## TRECHO
O médico, como muitos já devem ter percebido, é um técnico. Sua atividade busca a produção de um efeito, a saúde, e seu dia a dia é marcado pelo uso do conhecimento científico e das pesquisas de uma série de cientistas, no caso de bons médicos. Portanto, deve o médico saber usar o conhecimento que é repassado a ele, não cabendo a esse profissional querer saber mais que um cientista da área sobre o funcionamento e a ação de um determinado medicamento, uma vez que não tem conhecimento para tal.

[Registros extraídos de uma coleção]

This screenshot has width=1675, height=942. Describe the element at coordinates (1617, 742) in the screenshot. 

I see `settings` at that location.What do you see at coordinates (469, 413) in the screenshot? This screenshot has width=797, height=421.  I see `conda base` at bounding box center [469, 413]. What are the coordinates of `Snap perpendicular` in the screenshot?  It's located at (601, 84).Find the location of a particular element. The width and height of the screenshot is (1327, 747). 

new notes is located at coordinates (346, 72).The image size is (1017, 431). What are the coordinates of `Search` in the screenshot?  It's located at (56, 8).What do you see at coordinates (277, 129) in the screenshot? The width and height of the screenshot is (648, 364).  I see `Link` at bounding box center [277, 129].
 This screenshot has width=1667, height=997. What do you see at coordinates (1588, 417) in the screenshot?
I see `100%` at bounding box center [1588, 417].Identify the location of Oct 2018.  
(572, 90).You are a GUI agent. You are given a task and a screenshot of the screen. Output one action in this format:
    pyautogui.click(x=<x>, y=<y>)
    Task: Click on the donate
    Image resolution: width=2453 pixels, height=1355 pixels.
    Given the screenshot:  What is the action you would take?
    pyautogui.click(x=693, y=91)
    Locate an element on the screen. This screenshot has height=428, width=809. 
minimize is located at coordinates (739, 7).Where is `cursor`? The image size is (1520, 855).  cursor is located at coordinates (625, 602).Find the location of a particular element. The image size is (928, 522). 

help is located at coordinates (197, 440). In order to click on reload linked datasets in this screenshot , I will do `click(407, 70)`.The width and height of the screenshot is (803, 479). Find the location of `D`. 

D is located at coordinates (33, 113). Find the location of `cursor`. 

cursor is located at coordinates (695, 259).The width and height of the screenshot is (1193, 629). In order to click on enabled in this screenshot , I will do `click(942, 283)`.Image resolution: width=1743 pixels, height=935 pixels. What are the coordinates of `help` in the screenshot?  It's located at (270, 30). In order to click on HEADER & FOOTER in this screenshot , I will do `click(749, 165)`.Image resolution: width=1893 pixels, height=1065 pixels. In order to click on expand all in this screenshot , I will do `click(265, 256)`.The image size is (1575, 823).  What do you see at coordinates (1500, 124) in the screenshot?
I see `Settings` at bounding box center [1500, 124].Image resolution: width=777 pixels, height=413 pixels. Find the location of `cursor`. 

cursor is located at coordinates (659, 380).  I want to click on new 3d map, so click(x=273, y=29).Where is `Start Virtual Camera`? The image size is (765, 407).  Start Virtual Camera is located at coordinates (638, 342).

## TAREFA PROPOSTA 1
Responda com base no trecho sobre o médico:
(a) Que efeito a atividade do médico busca produzir?
(b) O que marca o dia a dia dos bons médicos?
(c) Por que não cabe ao médico querer saber mais que um cientista da área sobre um medicamento?
## TAREFA PROPOSTA 2
Devolva, do trecho sobre o médico, tudo o que vai de "O médico, como" até "conhecimento para tal.".

## RESPOSTA 1
(a) A saúde.
(b) O uso do conhecimento científico e das pesquisas de uma série de cientistas.
(c) Porque não tem conhecimento para tal.

## RESPOSTA 2
O médico, como muitos já devem ter percebido, é um técnico. Sua atividade busca a produção de um efeito, a saúde, e seu dia a dia é marcado pelo uso do conhecimento científico e das pesquisas de uma série de cientistas, no caso de bons médicos. Portanto, deve o médico saber usar o conhecimento que é repassado a ele, não cabendo a esse profissional querer saber mais que um cientista da área sobre o funcionamento e a ação de um determinado medicamento, uma vez que não tem conhecimento para tal.